Von Igus kommt eine 7. Achse, die den Aktionsraum eines Roboters vervierfacht und so einfach integrierbar ist wie eine App.

© Igus

Die Linearachse lässt sich über ein Plug-to-program in Sekundenschnelle mit den Robotersteuerungen von Herstellern wie Epson, Dobot, Igus und Omron verbinden. Auch mit den Universal Robots UR 20 und UR 30 sowie den Fanuc CRX-Serien ist die 7. Achse nun kompatibel. Die 7. Achse von Igus ermöglicht Leichtbau-Gelenkarmrobotern mit einem Gewicht von bis zu 55 kg, ihren Aktionsradius zu vervierfachen. Die Basis ist eine bis zu 6000 mm lange Linearschiene aus Aluminium, auf der ein Schlitten über vier Buchsen aus schmierfreiem Hochleistungskunststoff gleitet – bewegt von einem Elektromotor mit Zahnriemenantrieb, der eine Geschwindigkeit von bis zu 0,6 m/s und eine Positionierungsgenauigkeit von ±0,3 mm ermöglicht. Auf diesen Schlitten können Anwender ihren Roboter über ein Adapterkit montieren.

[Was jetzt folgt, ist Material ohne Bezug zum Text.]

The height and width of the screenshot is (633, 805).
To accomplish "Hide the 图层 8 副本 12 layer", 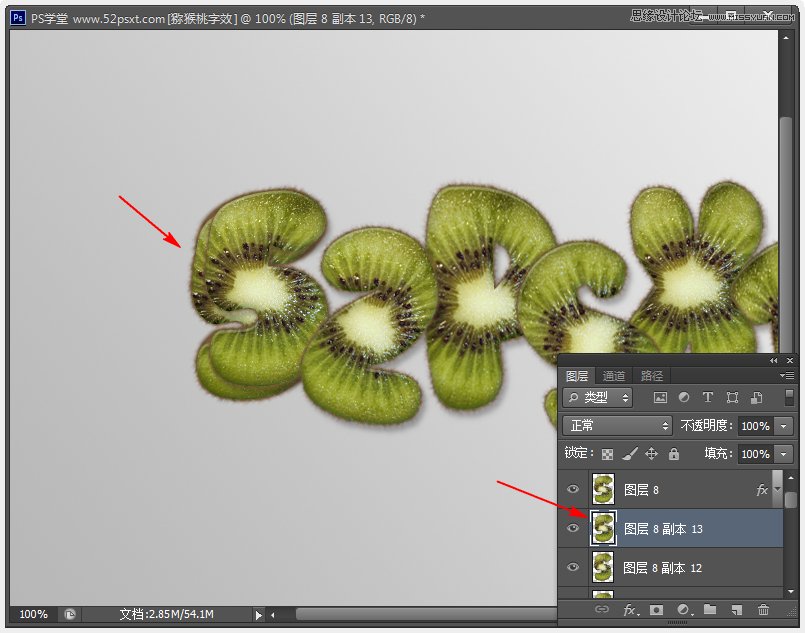I will [572, 567].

Integrieren lässt sich die 7. Achse über ein Software-Plugin direkt in die Robotersteuerung, jeweils angepasst an den Roboterhersteller. Die Steuerung erkennt die Achse nach der Installation automatisch, der Anwender kann sie dann unmittelbar über das vertraute Bedienpanel des Roboters programmieren und steuern. Die Ansteuerung erfolgt flexibel über digitale I/Os, über UR Cap oder über die Igus Robot Control. Zudem sind alle sicherheitsrelevanten Komponenten wie Not-Aus-Relais bereits berücksichtigt. Auslegen lässt sich die 7. Achse mithilfe eines Online-Konfigurators.